BEGIN Recorded information

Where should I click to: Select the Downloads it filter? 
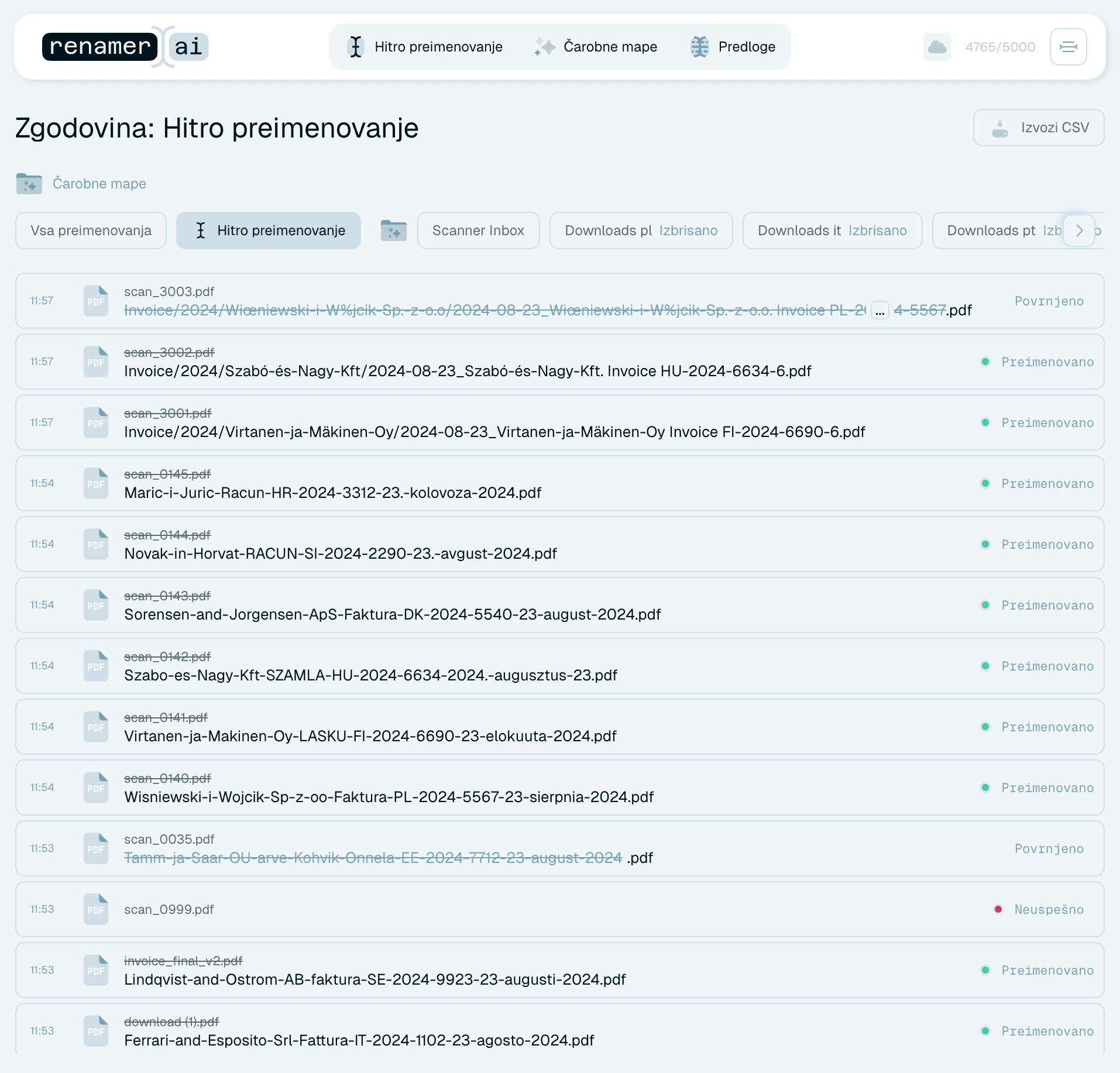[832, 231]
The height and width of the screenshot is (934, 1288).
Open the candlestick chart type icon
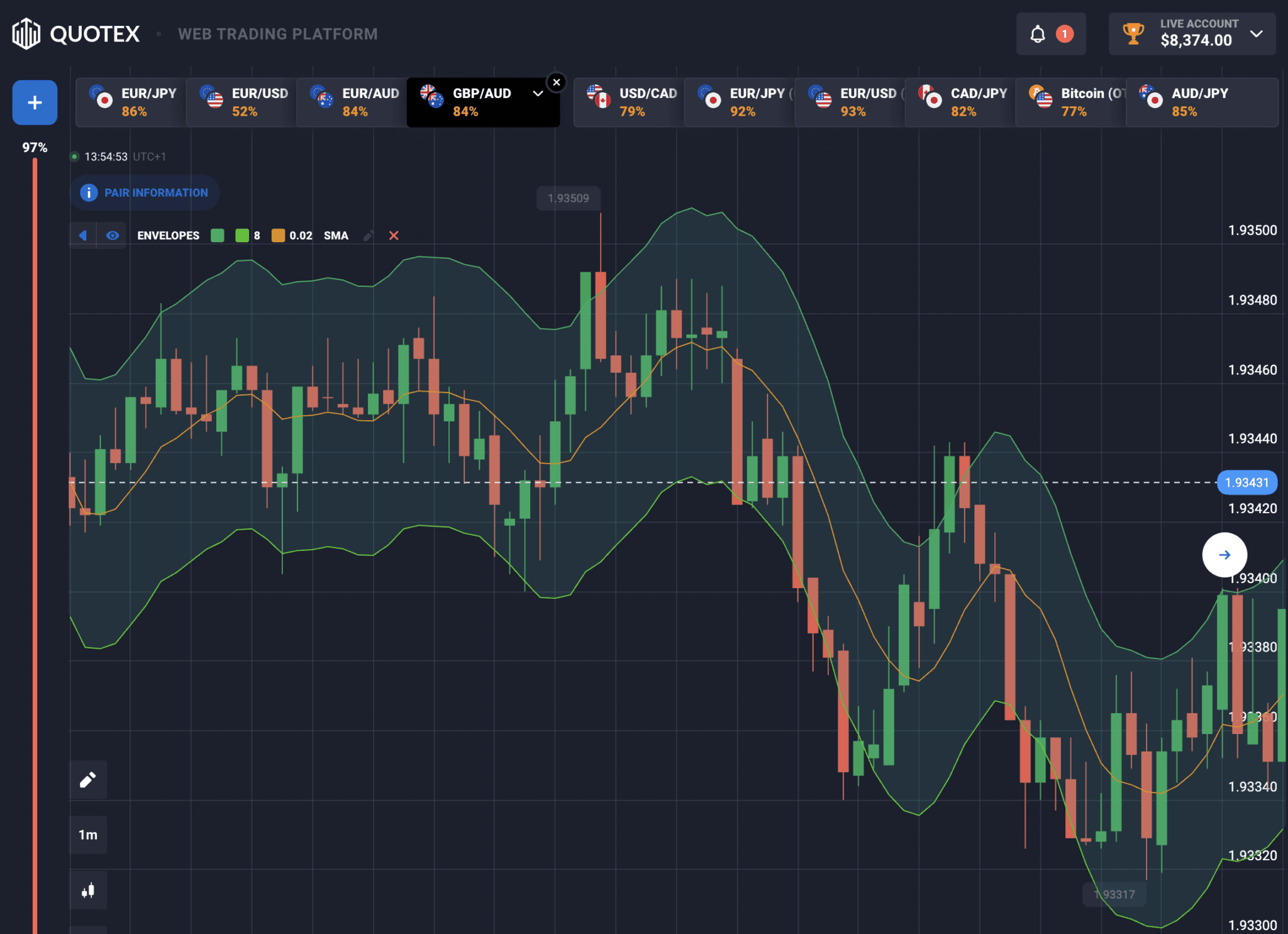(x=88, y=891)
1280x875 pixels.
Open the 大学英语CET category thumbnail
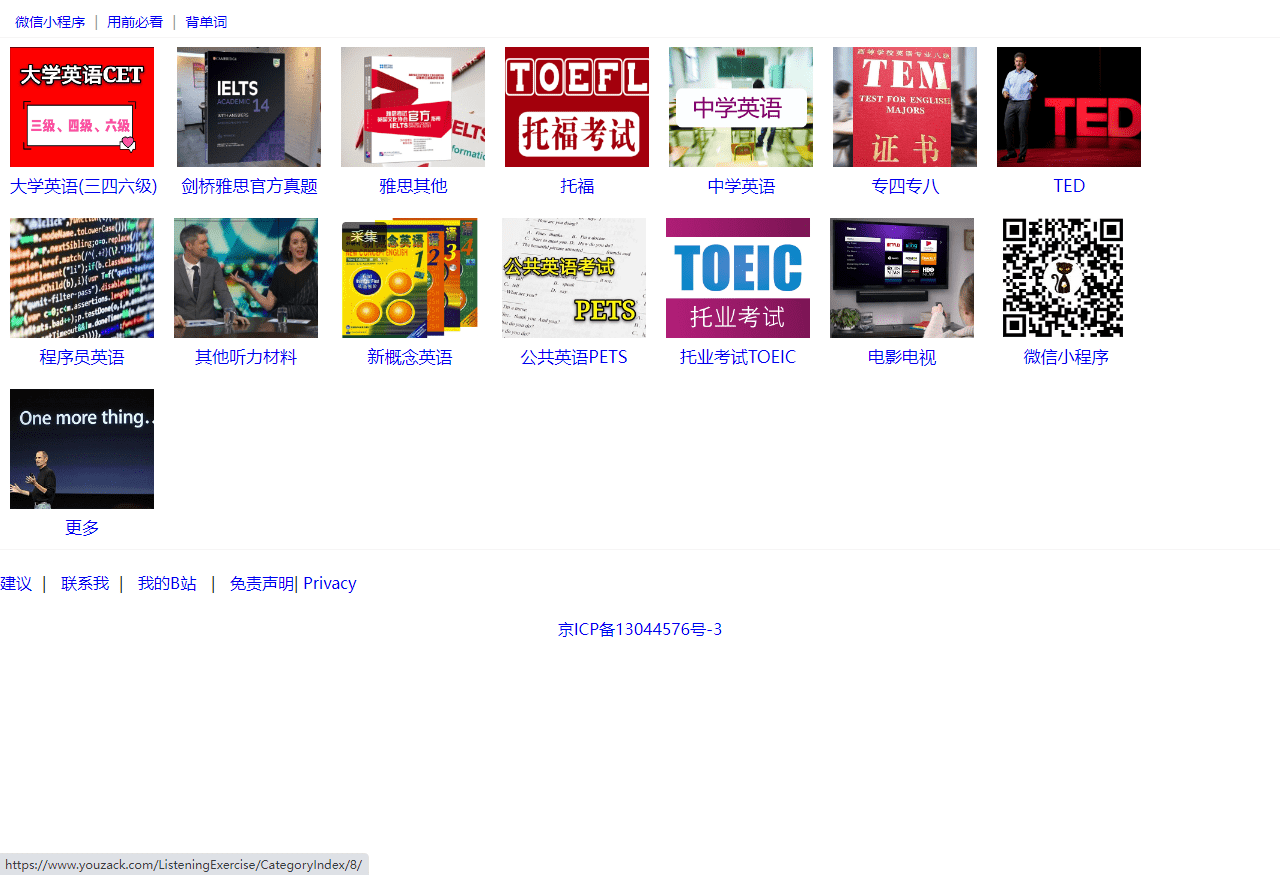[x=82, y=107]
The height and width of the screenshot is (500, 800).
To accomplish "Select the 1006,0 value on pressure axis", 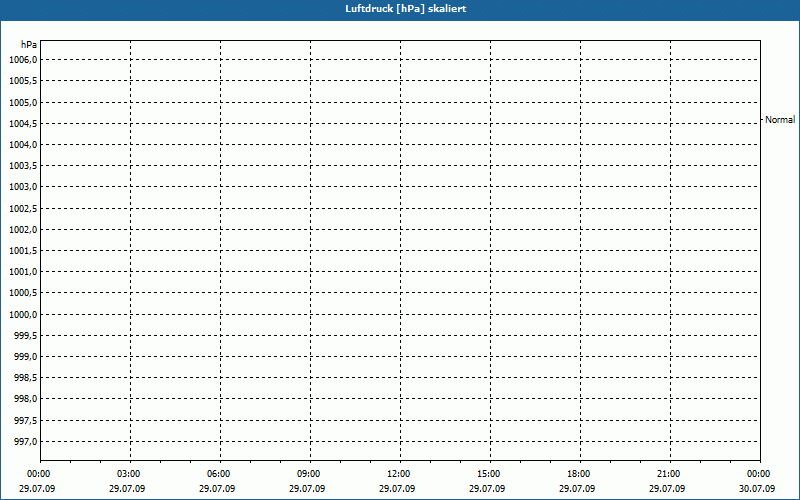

END Recorded information

> Aim of the exercise:
Reproduce all the items above, with their requests, but shift every coordinate in the answers by adding 44 to each number. Omit the pictures from your reply.

> Solution to the problem:
Where should I click to: Select the Downloads it filter? 
[876, 275]
The height and width of the screenshot is (934, 1288).
Open the candlestick chart type icon
(x=132, y=935)
1280x875 pixels.
Open the 大学英语CET category thumbnail
[x=126, y=151]
The height and width of the screenshot is (500, 800).
To accomplish "Select the 1006,0 value on pressure axis", 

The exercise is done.